Once upon a time, there was a strange farmer of Erehwon. He gathered his curiosities, his precious things–momentary objects that held his attention and delight–and hoped others might wander down his lonesome road and share his fascination with the ordinary.
They came at random, sometimes rather sizable crowds of them, and a few exclaimed and were delighted, and some returned often and regularly. Some where changed by having seen up close the myriad works of nature and light, of clouds, of storms and seasons that the farmer set before them.
He laid these things out expectantly-mere things, some onlookers imagined–but each was a story, and each story was a memory and a meaning to the foolish man.

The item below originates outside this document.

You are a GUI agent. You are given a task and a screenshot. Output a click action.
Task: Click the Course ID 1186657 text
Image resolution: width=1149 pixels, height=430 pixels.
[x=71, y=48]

And so, over the years, when fewer came, and then none, it was not the same of a morning. He still wandered among his amazements but he did not often gather them, and of those, he almost never laid them out for others to see. For there were so few that he felt alone, and his stories and meanings for him only. Life was good, but it was diminished, because he still remembered the gifts he once gave, so appreciated and approved, once upon a time. He thought of the friends he had made, whose names he could barely now remember.
And yet, now and then even today, some pattern in tree bark or glint off moving waters or bird call or memory of the smell of earth will urge him to lay out his boards again along the creek road. And has done so this morning.
He had come upon a wonderful village of threaded webs, separate but close, isolated but connected by the thinnest of dew-beaded tightropes. In the wet grass, as he so often did, he imagined. He saw in these tattered webs tight aggregates of neurons, each synapsing cluster a concept, a siloed understanding, an aggregate idea or realization. He so often searched for those almost invisible threads that, discovered, would make him shout AHA! in the thrill of creative connection.
It was the possibility of sharing creative connection between disparate things on his roadside bench that woke him up each morning, expectant and hopeful of the alchemy of object and language, searching among his curios to find what he called the “so what” in everyday things like spider webs and blossoms and one more picture of a familiar light-and-shadow turn of his road or creek.
And so life goes on, the buzz of conversation barely audible to him in some distant tavern in an altogether different kind of stopping place for travelers along the loud and hurried webs of surface travel and talk.
Winter is coming. It is the time for the old farmer to draw the curtains on the chaos and confusion beyond Middle Earth and to go back over all his klediments and commonplace jottings and scraps of wonder, revisiting like old friends the emulsions of light and memory he has stored and saved, stories unspoken.
He lives on. And with what is left of his bones and his wits, he will weave what he might from the webs of wonder his eyes and his ears and his heart have laid out for him, even so, on his slow road. And we shall see what lies around the bend.
Strange Farmer of Erewhon— a blogger’s Allegory from the early years of Fragments (original version 2005.)